Madame Bovary By Gustave Flaubert Part III: Chapter 1

"Will you — " She seemed to reflect; then abruptly, "To-morrow at eleven o'clock in the cathedral."

"I shall be there," he cried, seizing her hands, which she disengaged.

And as they were both standing up, he behind her, and Emma with her head bent, he stooped over her and pressed long kisses on her neck.

"You are mad! Ah! you are mad!" she said, with sounding little laughs, while the kisses multiplied.

Then bending his head over her shoulder, he seemed to beg the consent of her eyes. They fell upon him full of an icy dignity.

Leon stepped back to go out. He stopped on the threshold; then he whispered with a trembling voice, "Tomorrow!"

She answered with a nod, and disappeared like a bird into the next room.

In the evening Emma wrote the clerk an interminable letter, in which she cancelled the rendezvous; all was over; they must not, for the sake of their happiness, meet again. But when the letter was finished, as she did not know Leon's address, she was puzzled.

"I'll give it to him myself," she said; "he will come."

The next morning, at the open window, and humming on his balcony, Leon himself varnished his pumps with several coatings. He put on white trousers, fine socks, a green coat, emptied all the scent he had into his handkerchief, then having had his hair curled, he uncurled it again, in order to give it a more natural elegance.
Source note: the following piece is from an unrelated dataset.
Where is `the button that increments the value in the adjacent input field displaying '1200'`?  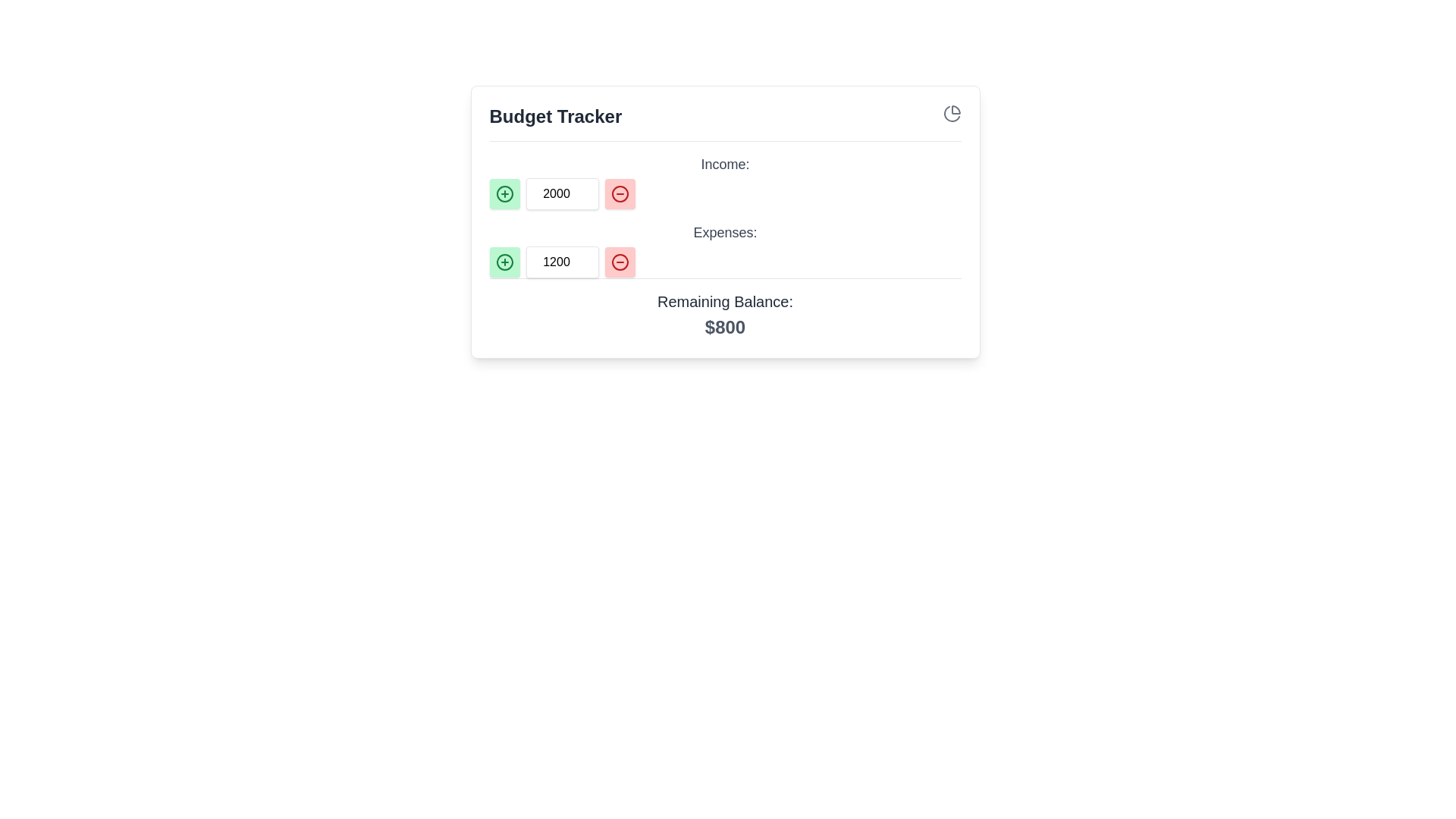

"It is still too early," he thought, looking at the hairdresser's cuckoo-clock, that pointed to the hour of nine. He read an old fashion journal, went out, smoked a cigar, walked up three streets, thought it was time, and went slowly towards the porch of Notre Dame.

It was a beautiful summer morning. Silver plate sparkled in the jeweller's windows, and the light falling obliquely on the cathedral made mirrors of the corners of the grey stones; a flock of birds fluttered in the grey sky round the trefoil bell-turrets; the square, resounding with cries, was fragrant with the flowers that bordered its pavement, roses, jasmines, pinks, narcissi, and tube-roses, unevenly spaced out between moist grasses, catmint, and chickweed for the birds; the fountains gurgled in the centre, and under large umbrellas, amidst melons, piled up in heaps, flower-women, bare-headed, were twisting paper round bunches of violets.
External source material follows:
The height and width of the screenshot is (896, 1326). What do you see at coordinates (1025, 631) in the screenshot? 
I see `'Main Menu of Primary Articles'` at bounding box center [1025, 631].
The young man took one. It was the first time that he had bought flowers for a woman, and his breast, as he smelt them, swelled with pride, as if this homage that he meant for another had recoiled upon himself.

But he was afraid of being seen; he resolutely entered the church. The beadle, who was just then standing on the threshold in the middle of the left doorway, under the "Dancing Marianne," with feather cap, and rapier dangling against his calves, came in, more majestic than a cardinal, and as shining as a saint on a holy pyx.
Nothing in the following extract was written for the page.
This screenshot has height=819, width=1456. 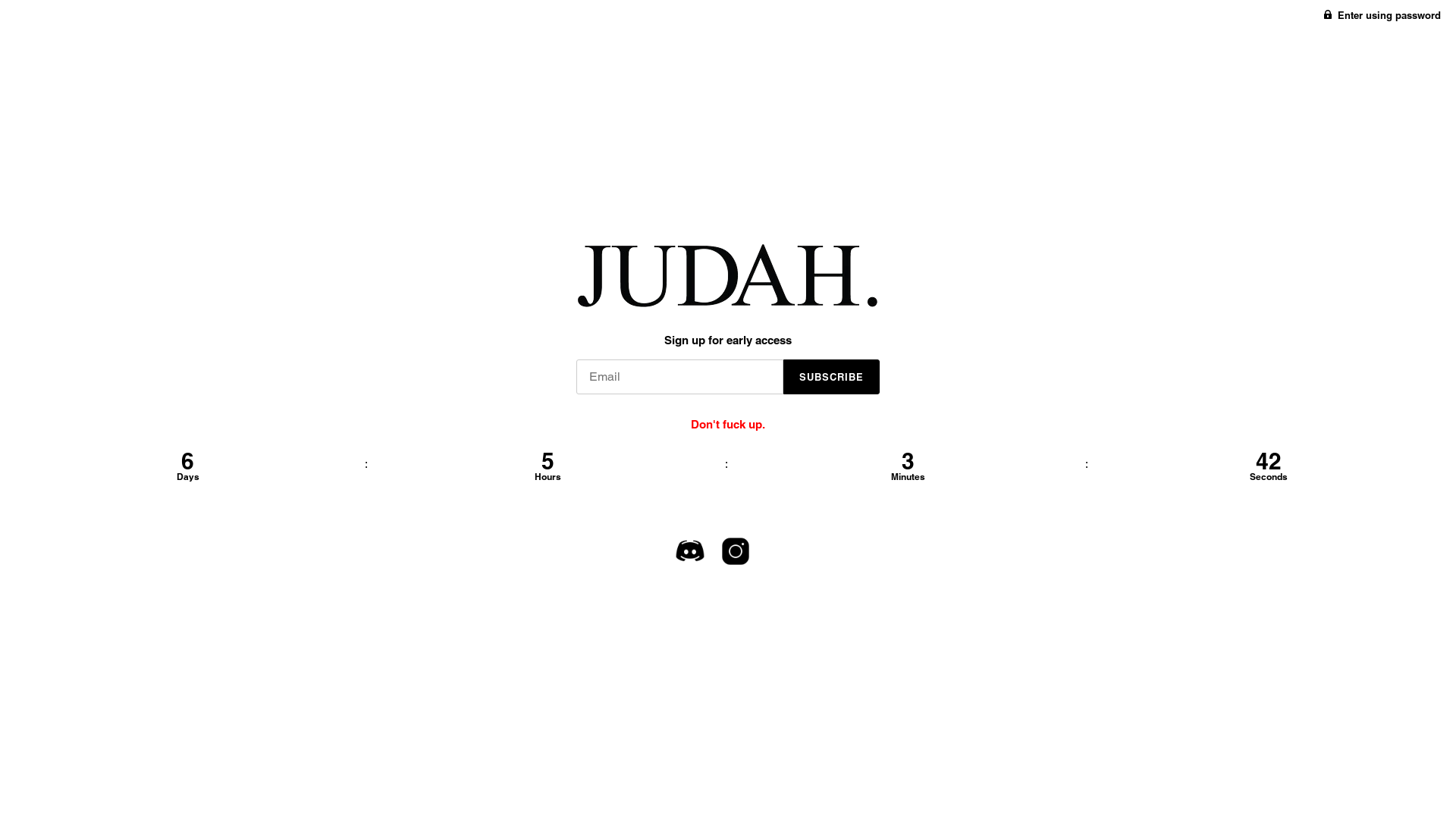 I want to click on 'Enter using password', so click(x=1382, y=14).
He came towards Leon, and, with that smile of wheedling benignity assumed by ecclesiastics when they question children —

"The gentleman, no doubt, does not belong to these parts? The gentleman would like to see the curiosities of the church?"

"No!" said the other.

And he first went round the lower aisles. Then he went out to look at the Place. Emma was not coming yet. He went up again to the choir.

The nave was reflected in the full fonts with the beginning of the arches and some portions of the glass windows. But the reflections of the paintings, broken by the marble rim, were continued farther on upon the flag-stones, like a many-coloured carpet. The broad daylight from without streamed into the church in three enormous rays from the three opened portals. From time to time at the upper end a sacristan passed, making the oblique genuflexion of devout persons in a hurry. The crystal lustres hung motionless. In the choir a silver lamp was burning, and from the side chapels and dark places of the church sometimes rose sounds like sighs, with the clang of a closing grating, its echo reverberating under the lofty vault.

Leon with solemn steps walked along by the walls. Life had never seemed so good to him. She would come directly, charming, agitated, looking back at the glances that followed her, and with her flounced dress, her gold eyeglass, her thin shoes, with all sorts of elegant trifles that he had never enjoyed, and with the ineffable seduction of yielding virtue. The church like a huge boudoir spread around her; the arches bent down to gather in the shade the confession of her love; the windows shone resplendent to illumine her face, and the censers would burn that she might appear like an angel amid the fumes of the sweet-smelling odours.

But she did not come. He sat down on a chair, and his eyes fell upon a blue stained window representing boatmen carrying baskets. He looked at it long, attentively, and he counted the scales of the fishes and the button-holes of the doublets, while his thoughts wandered off towards Emma.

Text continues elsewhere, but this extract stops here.